From 2021 to 2024, he served as Chief Economist of the Czech Banking Association, overseeing economic and financial analyses and producing regular macroeconomic forecasts. He became a frequently cited expert in Czech media, commenting on the domestic economy, monetary policy, credit markets, and interest rates. He also led the implementation and publication of statistics tracking the mortgage market.

On 30 October 2024, Czech President Petr Pavel appointed him to the Bank Board of the Czech National Bank for a six-year term starting on 1 December 2024.
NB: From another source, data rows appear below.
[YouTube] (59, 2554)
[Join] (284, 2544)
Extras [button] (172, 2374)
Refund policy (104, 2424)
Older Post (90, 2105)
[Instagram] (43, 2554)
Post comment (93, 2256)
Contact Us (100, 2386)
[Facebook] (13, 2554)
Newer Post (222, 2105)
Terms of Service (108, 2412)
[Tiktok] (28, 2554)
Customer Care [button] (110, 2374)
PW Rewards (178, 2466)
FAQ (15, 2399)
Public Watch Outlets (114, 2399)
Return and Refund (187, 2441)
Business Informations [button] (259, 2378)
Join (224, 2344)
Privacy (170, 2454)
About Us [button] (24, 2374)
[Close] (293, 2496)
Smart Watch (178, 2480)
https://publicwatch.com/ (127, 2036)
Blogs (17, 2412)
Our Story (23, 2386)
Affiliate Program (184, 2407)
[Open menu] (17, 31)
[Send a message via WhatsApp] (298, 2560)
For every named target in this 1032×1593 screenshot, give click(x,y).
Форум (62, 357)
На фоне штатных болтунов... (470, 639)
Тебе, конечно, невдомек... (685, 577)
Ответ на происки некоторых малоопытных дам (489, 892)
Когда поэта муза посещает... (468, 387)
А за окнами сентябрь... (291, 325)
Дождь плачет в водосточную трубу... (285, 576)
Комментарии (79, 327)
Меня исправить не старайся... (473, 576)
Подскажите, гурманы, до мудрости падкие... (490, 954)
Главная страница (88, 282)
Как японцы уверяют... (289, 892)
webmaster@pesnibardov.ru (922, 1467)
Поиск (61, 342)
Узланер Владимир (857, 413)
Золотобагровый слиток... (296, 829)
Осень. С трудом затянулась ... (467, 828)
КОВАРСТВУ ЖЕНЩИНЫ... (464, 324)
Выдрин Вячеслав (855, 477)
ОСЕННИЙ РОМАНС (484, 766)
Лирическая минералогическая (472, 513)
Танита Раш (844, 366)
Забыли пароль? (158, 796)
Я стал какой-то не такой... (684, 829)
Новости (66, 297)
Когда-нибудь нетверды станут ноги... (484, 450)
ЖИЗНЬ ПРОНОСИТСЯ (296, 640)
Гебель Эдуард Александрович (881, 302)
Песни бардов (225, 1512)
== Academic work and publications ==
Jakub Seidler is the author or co-author of numerous academic studies published in Czech and international journals and working papers. His research focuses on financial stability, banking, and macroprudential policy, including topics such as bank liquidity creation, the effects of Basel III regulation, excessive credit growth, and countercyclical capital buffers.

=== Selected Publications ===
Source:
- Horváth, R., Seidler, J., & Weill, L. (2016). How bank competition influences liquidity creation. Economic Modelling.
- Geršl, A., & Seidler, J. (2015). Countercyclical capital buffers and credit-to-GDP gaps: Simulation for Central, Eastern, and Southeastern Europe. Eastern European Economics.
- Horváth, R., Seidler, J., & Weill, L. (2014). Bank capital and liquidity creation: Granger-causality evidence. Journal of Financial Services Research.
- Geršl, A., & Seidler, J. (2010). Excessive credit growth as an indicator of financial (in)stability and its use in macroprudential policy. CNB Financial Stability Report.